Not Just Western, Asian and Complex: The World Has More Than Three Languages

If you belong to the minority of people who only use their word processor to write documents in English, then you will hardly ever care about fonts for other languages. At most, you’ll want a different font for an emphasized word.

However, if you, like most people, write documents in other languages and scripts, you’ll usually need to choose different fonts for different languages. Some fonts include more than one script, but very few fonts include all the scripts.

Now, to specify non-Latin fonts you first need to enable support for this in your word processor, because developers of word processors assume that most people write in only one language:

LibreOffice language settings dialog with checkboxes to enable support for "Asian" and "CTL" languages

LibreOffice language settings dialog. Without getting into details, the corresponding box in Microsoft Word is similar.
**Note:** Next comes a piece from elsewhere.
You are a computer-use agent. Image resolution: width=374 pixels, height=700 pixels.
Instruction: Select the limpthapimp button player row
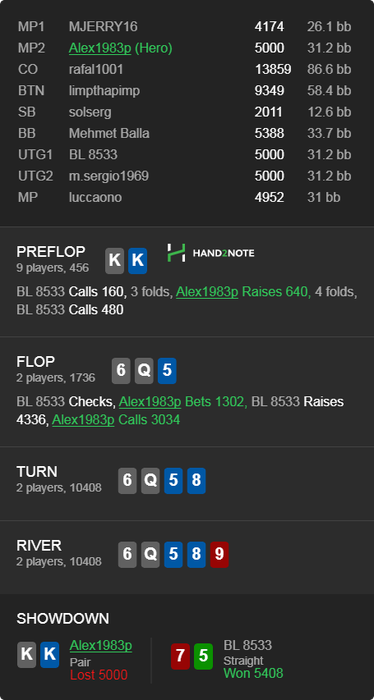pyautogui.click(x=187, y=91)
After you’ve done this you’ll see a slightly different font selection dialog – now you can select the font for “Western text”, “Asian text” and “CTL text”:

LibreOffice character formatting dialog with font selection for "Western", "CTL" and "Asian" scripts.

LibreOffice character formatting dialog. Again, the corresponding dialog in Microsoft Word is similar.

This is wrong in every possible regard.

The simplest problem with this is that most people have no idea what “CTL” is. Microsoft Word calls this “Complex scripts”, and the C in CTL indeed stands for “Complex”, but most people are not supposed to know what “complex scripts” are either.

Furthermore, according to this weird division of the world’s languages, Hindi and Arabic are “complex”, but Japanese is “Asian”, even though Hindi and Arabic are also spoken in Asia. This is most probably a result of the ways Americans describe immigrants: The Chinese and the Japanese are “Asian Americans”, but Indians and Arabs are “Indian” and “Middle Eastern”.

This is preposterous. It pestered me really badly ever since i used Microsoft Word for the first time in 1997, but somehow i never bothered to complain. So here i am, finally complaining about this atrocity.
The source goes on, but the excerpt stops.